In summary: IT'S ALIVE!

Happy end

From the first hours of work of our software, we felt all the delights of the transition. The code was completely ours and with a convenient architecture, and the interface was clean and logical.
ISPsystem, forgive and farewell! Why and how we wrote our server control panel
First review after the launch of the new panel

We launched the transition process in December, on the eve of New Year 2017, when the load was the least, to make the transition easier for customers - almost no one works on the eve of the holidays.

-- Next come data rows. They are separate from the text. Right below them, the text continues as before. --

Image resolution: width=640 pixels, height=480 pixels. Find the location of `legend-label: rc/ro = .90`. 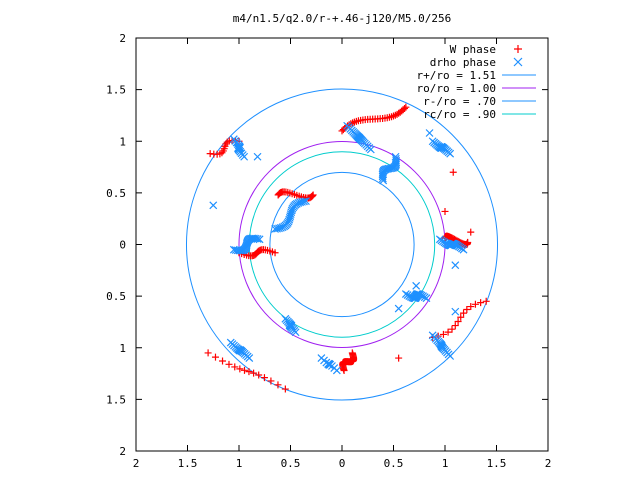

legend-label: rc/ro = .90 is located at coordinates (460, 114).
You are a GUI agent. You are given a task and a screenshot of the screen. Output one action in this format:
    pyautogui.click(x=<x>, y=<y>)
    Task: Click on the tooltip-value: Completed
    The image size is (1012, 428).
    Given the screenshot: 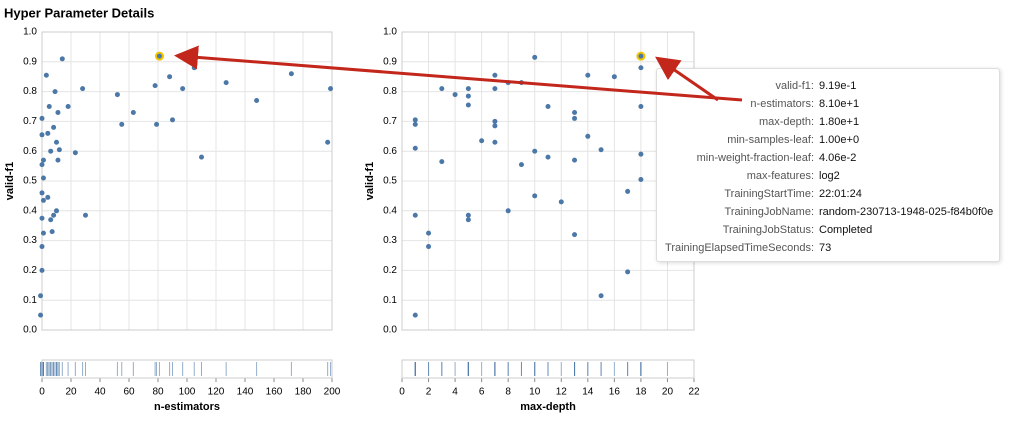 What is the action you would take?
    pyautogui.click(x=846, y=230)
    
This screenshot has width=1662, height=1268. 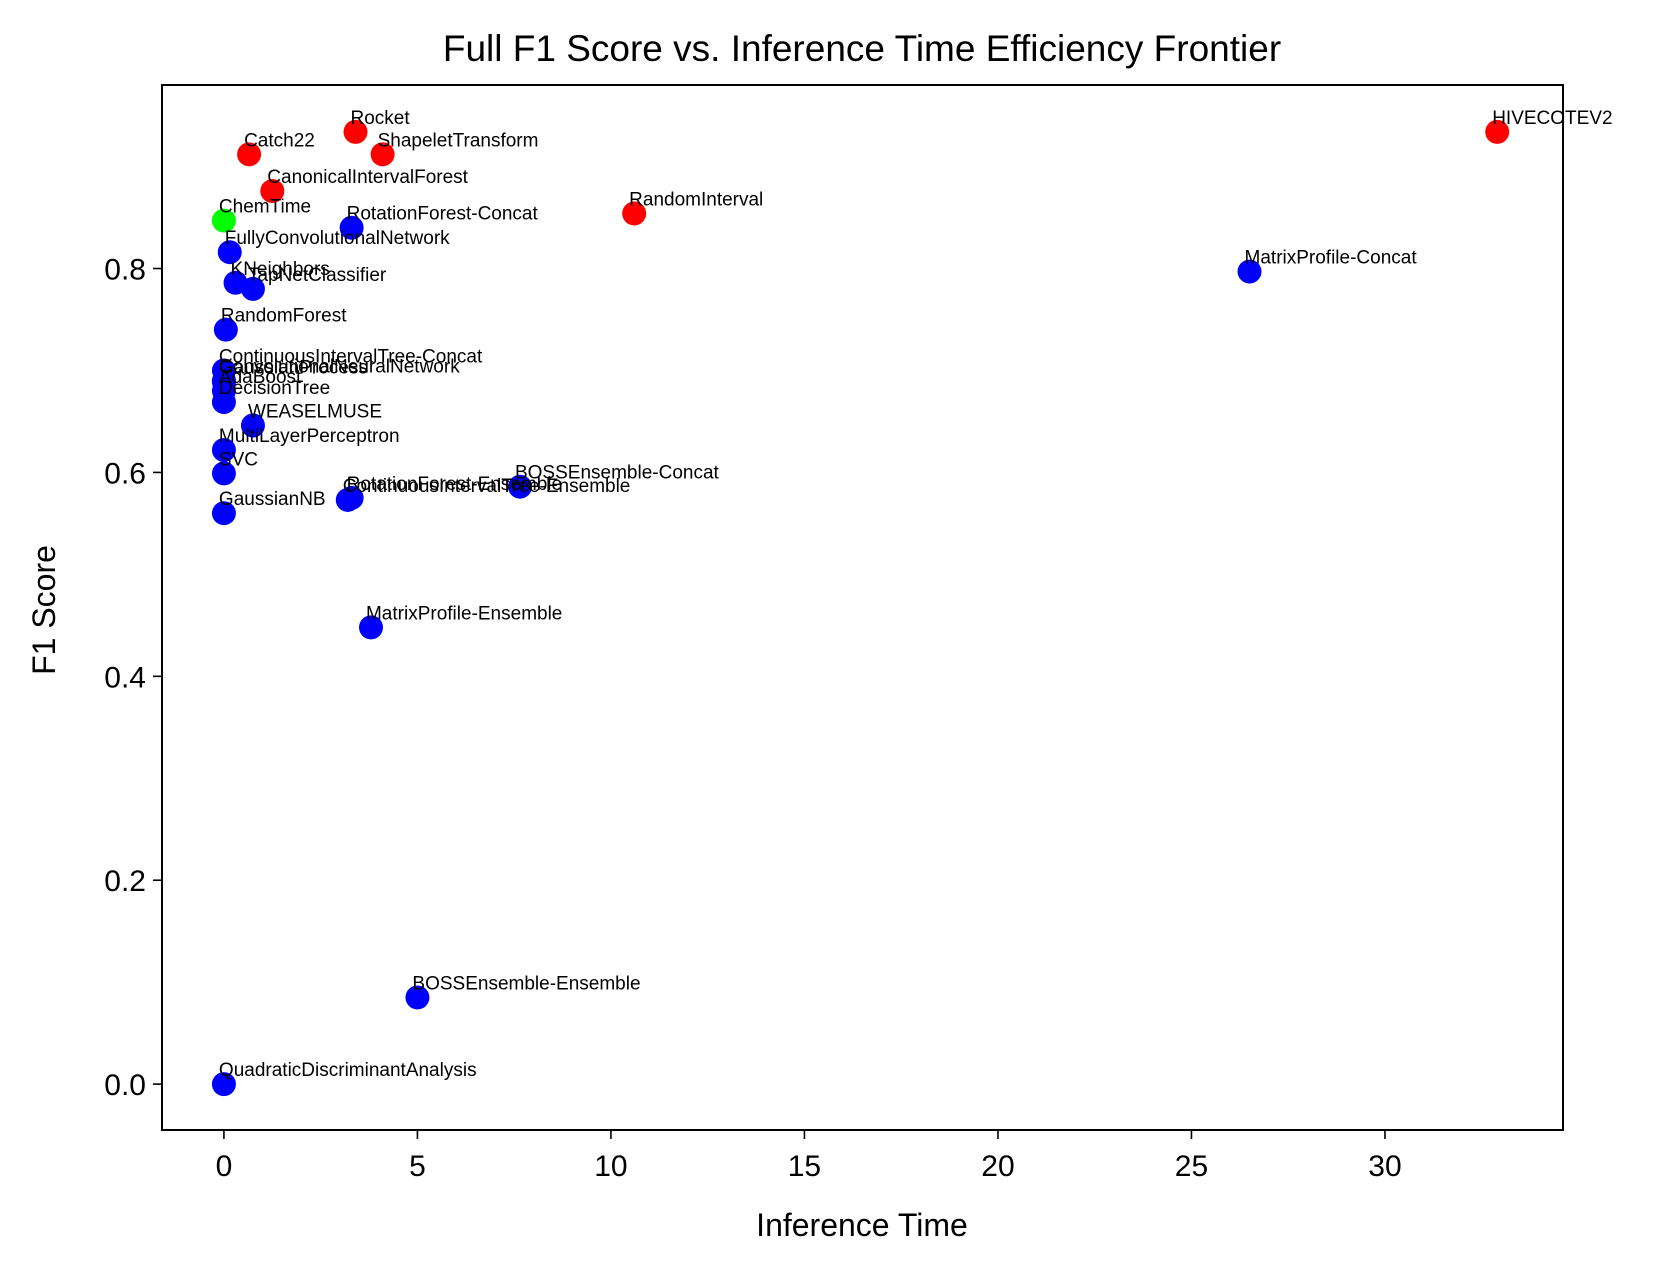 I want to click on point-label: BOSSEnsemble-Concat, so click(x=618, y=474).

The main thing that we got when switching to our system (apart from general reliability and convenience) is the ability to quickly add functionality for key customers - to be their face, not their ass.

What's next?

We are growing, the amount of data, customers, customer data is growing. I had to add a Memcached server and two queue managers with different tasks to the backend. The frontend has caching and its own queues.

Of course, we still had adventures as the product developed and became more complex, for example when we added HighLoad.